Many of Sessions’ answers appeared calculated to distance himself from some of Trump’s most contentious threats and pledges on the campaign trail.

He said, for instance, that current law “absolutely” bans waterboarding and the use of other torture techniques against prisoners — even though Trump promised to reinstitute the practice and Sessions himself supported it for years.

Asked about last week’s report by intelligence agencies that Russia tried to influence the American election, he said that “I have no reason to doubt that and no information that would indicate otherwise” — a sharp contrast from Trump’s weeks of scepticism. Trump last week called the uproar over Russia’s role a “political witch hunt”.

He said he also opposed creating a “registry” of American Muslims or banning Muslim immigrants, as Trump proposed repeatedly during the campaign in response to terrorist attacks.

“I have no belief and do not support the idea that Muslims as a religious group should be denied admission to the United States,” Sessions said. But he said he supported using “extreme vetting” of immigrants that might take into account religious beliefs — an idea Trump now appears to have endorsed.

Sessions also appeared to play down the prospects that his Justice Department would seek to “jail” Hillary Clinton over her private email server, another pledge that Trump made repeatedly during the campaign.

He surprised lawmakers by declaring that he would recuse himself from any decisions on Clinton’s emails or the Clinton Foundation because he said that critical statements he made about her during the campaign might pose a conflict.

Sessions had previously supported appointing a special prosecutor to investigate Clinton. The Federal Bureau of Investigation’s (FBI’s) investigation into her private email server is closed, and while a preliminary investigation into the Clinton Foundation is open, senior law enforcement officials say officials there is little basis for the case to move forward.

He deflected questions about Trump with a calm stoicism, but he grew angry and emotional when Democrats pressed him on a more personal matter: accusations of racial insensitivity toward his employees and others as a federal prosecutor, which doomed his nomination for a federal judgeship in 1986.

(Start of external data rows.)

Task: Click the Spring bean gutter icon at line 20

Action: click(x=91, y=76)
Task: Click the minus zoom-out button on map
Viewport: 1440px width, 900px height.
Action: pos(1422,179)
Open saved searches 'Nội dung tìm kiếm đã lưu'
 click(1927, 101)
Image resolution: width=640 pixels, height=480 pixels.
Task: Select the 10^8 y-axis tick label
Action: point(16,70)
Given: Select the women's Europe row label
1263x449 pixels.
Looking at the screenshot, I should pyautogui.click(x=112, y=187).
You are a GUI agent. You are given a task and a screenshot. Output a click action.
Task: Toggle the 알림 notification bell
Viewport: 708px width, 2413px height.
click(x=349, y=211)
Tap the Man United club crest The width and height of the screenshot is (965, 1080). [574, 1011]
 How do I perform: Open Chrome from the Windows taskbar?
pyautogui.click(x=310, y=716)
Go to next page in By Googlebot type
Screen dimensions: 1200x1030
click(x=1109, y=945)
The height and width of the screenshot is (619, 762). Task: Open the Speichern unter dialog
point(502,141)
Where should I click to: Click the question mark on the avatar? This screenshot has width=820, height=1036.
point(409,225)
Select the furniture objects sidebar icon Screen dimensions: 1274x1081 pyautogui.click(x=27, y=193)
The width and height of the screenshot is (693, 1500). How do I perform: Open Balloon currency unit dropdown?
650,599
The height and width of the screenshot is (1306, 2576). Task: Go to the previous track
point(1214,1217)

Protesters in the ornate Senate hearing room, who disrupted the proceedings more than a dozen times during the day, erupted in chants of “Sessions is a racist!” and “No Trump, no KKK, no fascist USA!” Two men dressed as Klansmen in white robes and hoods shouted their mocking support for Sessions before security officers hustled them out of the room.

With his voice rising, Sessions called accusations that he had made racist remarks in the 1980s “damnably false”. Sen. Susan Collins of Maine, a Republican friend who introduced Sessions for the hearing, came to his defence, pointing to Sessions’ prosecution of Klan members in an Alabama murder and his appointment of the first African-American chief counsel to the Judiciary Committee’s Republican staff.

“These are not the actions of an individual motivated by racial animus,” she said.

Although Sessions has completed his testimony, the hearings will continue on Wednesday with testimony by advocates on both sides.